E o próprio autor superou todos os obstáculos em publicar seus desenhos, enfrentando os quadrinhos estrangeiros que invadem quase todos os nossos espaços, superou a falta de visão de muitos editores que não acreditam no tema abordado, superou a tudo e a todos porque acreditou no que fazia. E foi com os olhos de criança que conseguiu enxergar esperanças nesse mundo de contrastes e incertezas. Com os olhos brilhando de verdades que conseguiu atingir crianças e adultos, redescobrindo a vida e o mundo. É preciso espalhar essas sementes com urgência para todos. Desde as crianças até aos mais idosos.
Suas histórias são exemplo de dignidade humana. Exemplo de vida que merece ser divulgado a todos, professore, médicos, engenheiros, psicólogos, donas de casa, pais e filhos, todos formadores e multiplicadores de opiniões. Com traços firmes, personagens bem delineados e roteiros precisos e profundos, o professor, arquiteto, desenhista e escritor Luís Augusto espalhou seu aprendizado na Bahia e já atingiu muitos outros estados. É preciso observar o amadurecimento e a evolução de seu trabalho. Desde a primeira tira publicada durante o ano de 1997 o que se nota é o crescente equilíbrio entre roteiro e imagem, e o constante desenvolvimento da personalidade das crianças. Esse eterno aprendiz sabe das coisas, sabe da vida, e passa tudo isso em seus quadrinhos. Nós agradecemos por essas preciosidades diárias que são publicadas no jornal e que agora estão reunidas em livro. Vale a pena conferir.
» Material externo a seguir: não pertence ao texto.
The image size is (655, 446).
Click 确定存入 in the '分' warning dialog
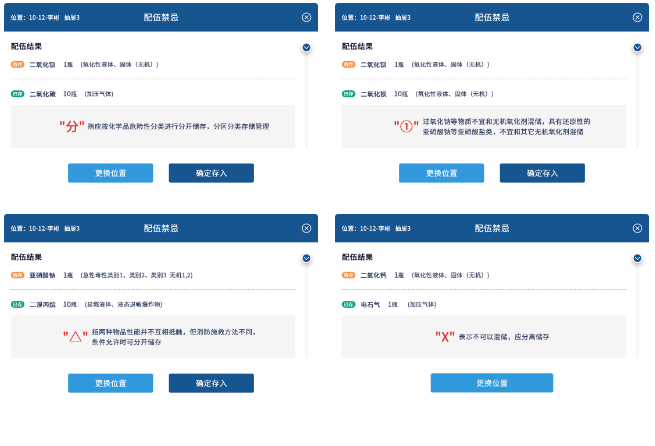coord(211,173)
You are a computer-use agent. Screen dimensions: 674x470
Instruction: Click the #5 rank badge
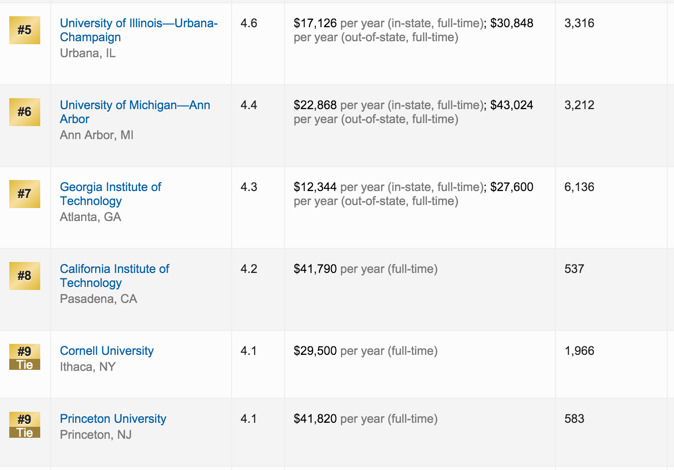[x=25, y=30]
Do convívio diário com crianças de escolas particulares de Salvador e, principalmente de seu trabalho junto às meninas e meninos autistas e/ou portadores de necessidades especiais, que surgiu a turminha do Fala Menino!. Lá, Luis Augusto percebeu que as crianças convivem muito bem com as diferenças e dificuldades e, o que é mais importante, sabem superar limites.
O autor consegue despertar no leitor o sentido de cidadania, fazendo-o refletir em como as crianças podem ser atuantes sem perder a infância. Mas ao escolher esse foco como tema, o assunto ainda rende preconceitos. Crianças com necessidades especiais são capazes de aprender e desenvolver novas habilidades da mesma maneira que qualquer outra.